Every once in a while, a film or documentary comes along, and long after viewing it, you are silenced, impacted by the profundity of what you’ve just experienced. That was the case with “Still”, the documentary I watched recently about Michael J Fox.

‘Back to the Future’ is one of those timeless movies where Marti McFly goes back to his childhood, having come from the Future. It is entertaining, timeless humour and edge-of-your-seat excitement.

It seems like no other actor could be as convincing as Michael J Fox in that role. But sadly, in 1991, at the tender age of 29, he was diagnosed as having Parkinson’s, which is a progressive disease of the nervous system marked by tremors and muscular rigidity chiefly affecting middle-aged and older adults.

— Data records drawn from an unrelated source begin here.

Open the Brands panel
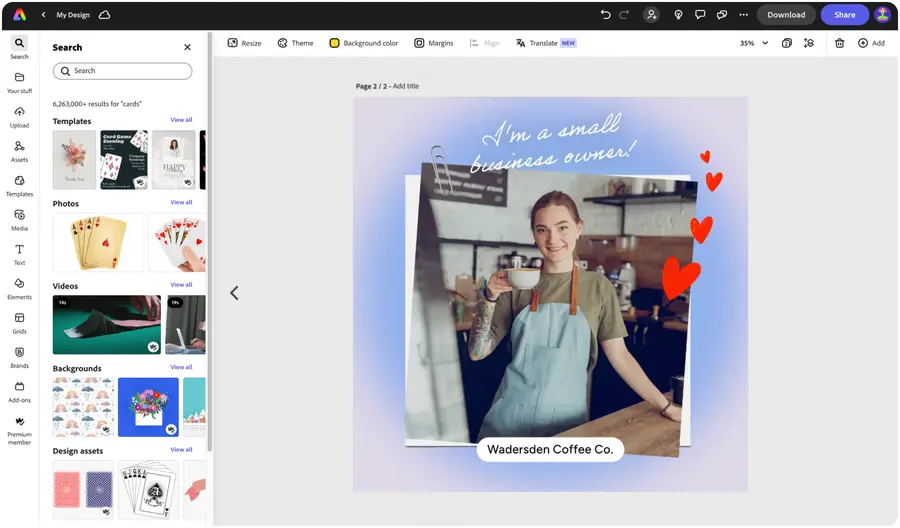 pyautogui.click(x=19, y=357)
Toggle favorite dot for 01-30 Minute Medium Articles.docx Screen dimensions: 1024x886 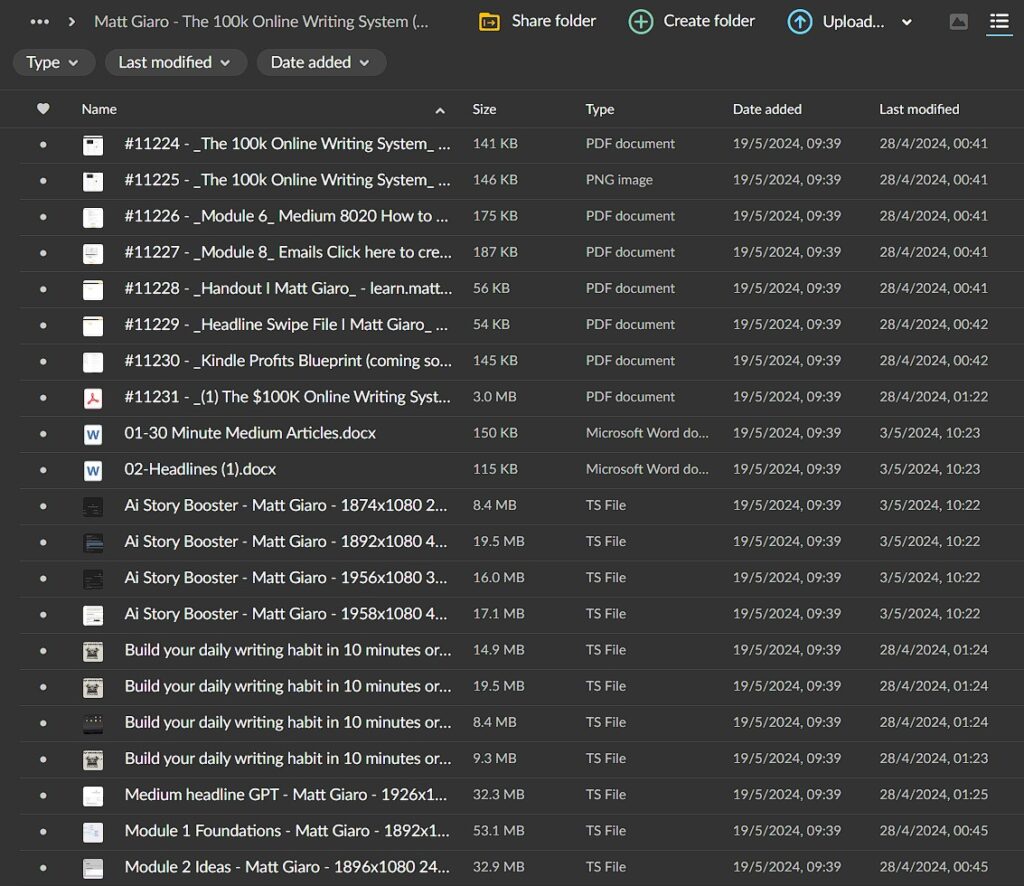[43, 433]
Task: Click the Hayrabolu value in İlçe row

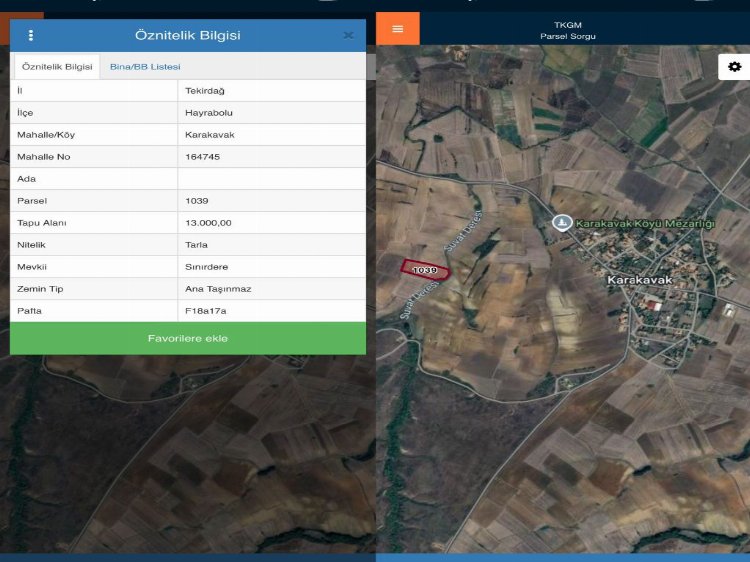Action: pos(208,113)
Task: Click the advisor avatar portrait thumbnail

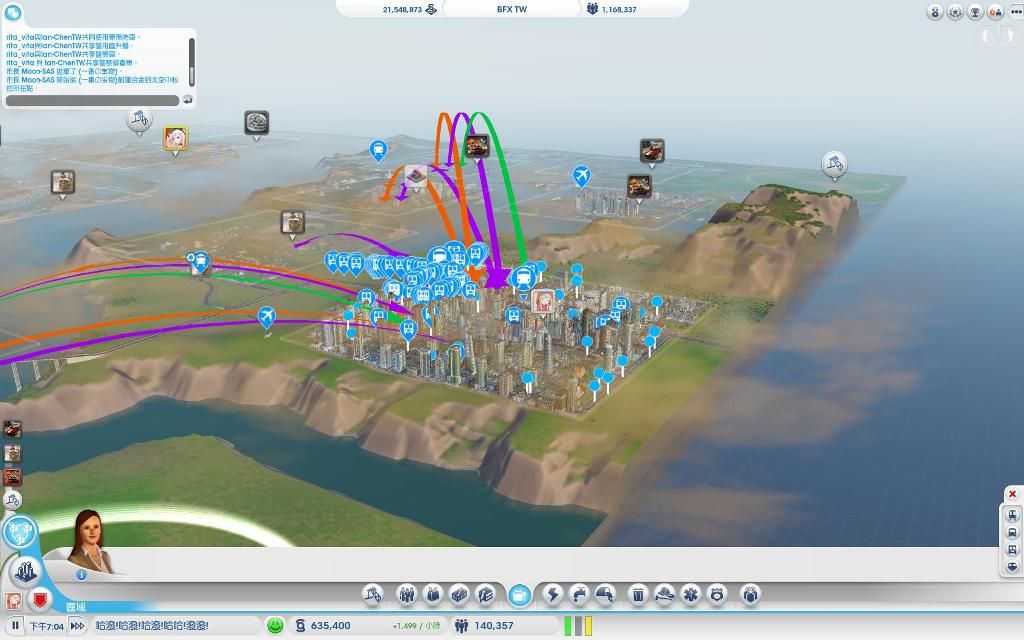Action: pyautogui.click(x=12, y=601)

The documentary switches between Michael living with the condition now and his meteoric rise to stardom.

I want to share some of my favourite scenes that resonate with everyday life, especially if you’re pursuing a dream.

I’ve never subscribed to the view of a ‘self-made man or woman’ as someone or serendipity has helped them along the way.

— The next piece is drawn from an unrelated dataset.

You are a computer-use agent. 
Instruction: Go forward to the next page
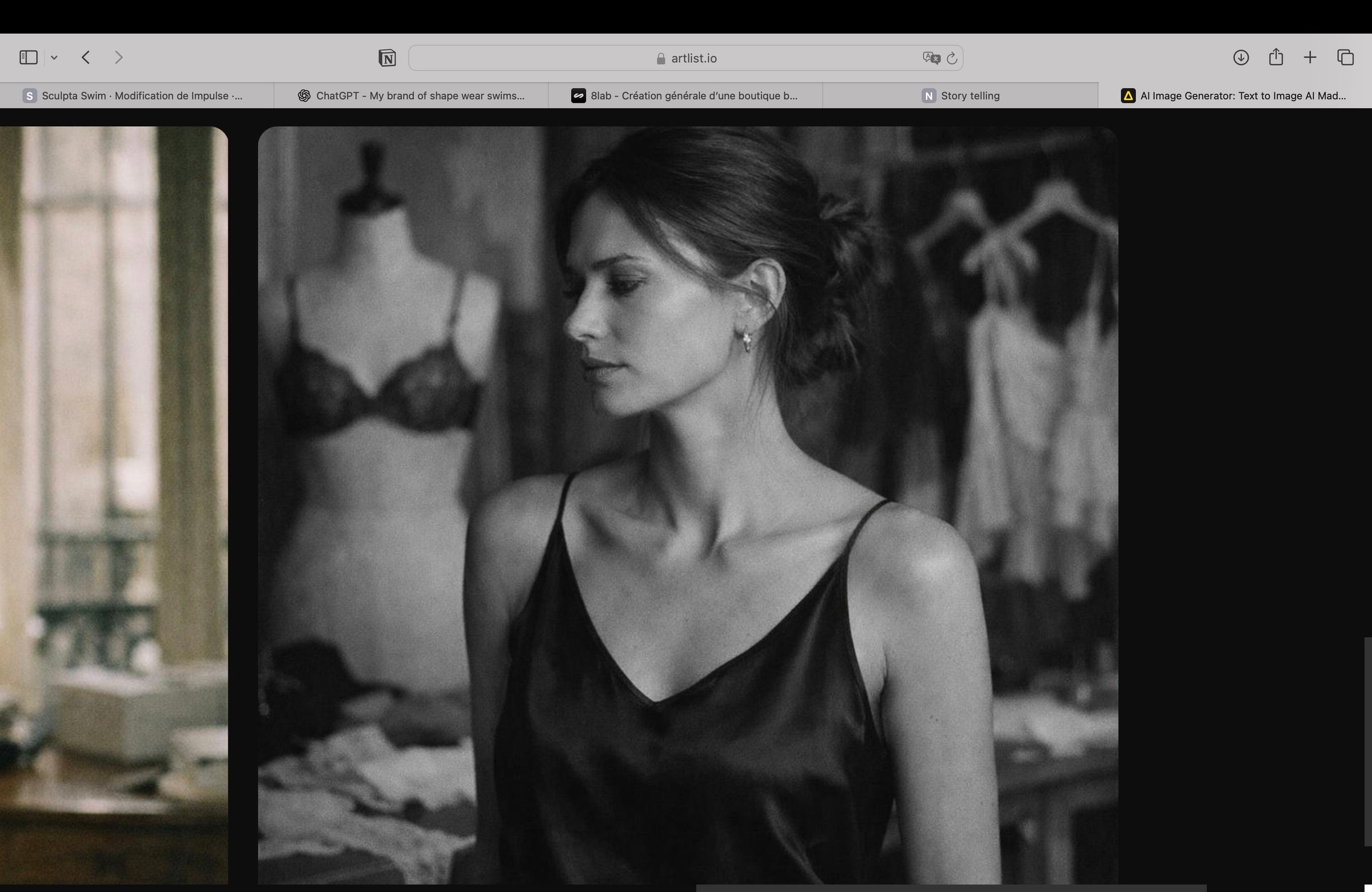coord(119,58)
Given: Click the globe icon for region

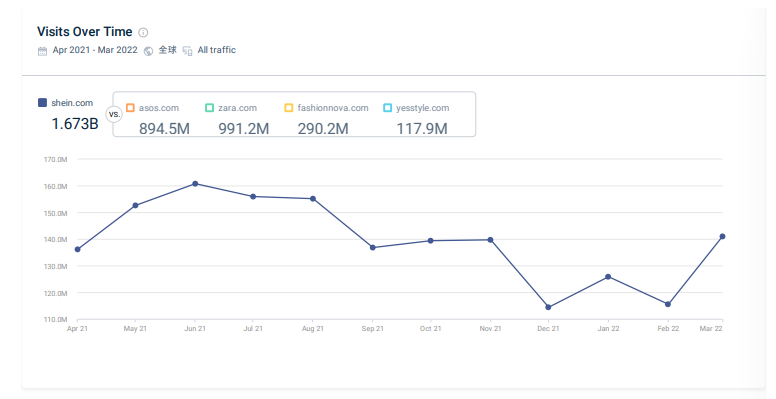Looking at the screenshot, I should pyautogui.click(x=148, y=51).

A perfect illustration of this is at 16, an opportunity came up in Hollywood that Michael wanted to pursue, and his Dad, a pragmatist who, as a young boy, had had his dreams knocked out of him as him about his desire to go.

He asked Michael, “Are you sure this is what you want to do”?
Michael – Absolutely
Dad – You’re that confident?
Michael – Absolutely
Dad “Well, if you’re going to be a lumberjack, you gotta go to the forest.”

And off they went, driving from Canada to Hollywood.

His dad put their entire trip to Hollywood on his Visa card and patiently drove him to meetings while he waited outside. He left Michael in Hollywood shortly afterwards, saying, “You’ve got the world by the tail; hold on.”

Who knows where Michael J Fox would be without his Dad taking that leap of faith in his son?

Three years later, he was still fighting to make it, having enlisted Ronald McDonald as his exclusive nutritionist, had no money, or phone, owed the IRS, and was ducking the landlord, but as he said, “I still had a chip and a chair,” which in Poker means, he was still in the game.

As I watched the movie, I thought, wow, such determination.

And then, the opportunity with Family Fortune came up, which changed his life forever. At that moment and for several years after, there was no indication of the disease, and it wasn’t until he woke up one morning and noticed the first symptoms -his little finger twitching uncontrollably.

A touching moment was observing how he went through the 4 phases of change after learning of his diagnosis – shock, anger, acceptance and commitment, as he concealed it for seven years before going public.

Seeing the experience of Michael J Fox, who has endured his condition for the better part of 30 years, is truly humbling.

Watching him struggle to do what we take for granted – brushing his teeth, for example – while his hand shakes uncontrollably made me realise
how fortunate I am.

In 2000, he established The Michael J. Fox Foundation for Parkinson’s Research, which has revolutionised scientific philanthropy, mobilised the Parkinson community, and raised nearly 2 billion dollars.

He’s an amazing man, and I will leave the last word to Michael, who says, “I’m apathetic and a tough son of a bitch,” he sure is.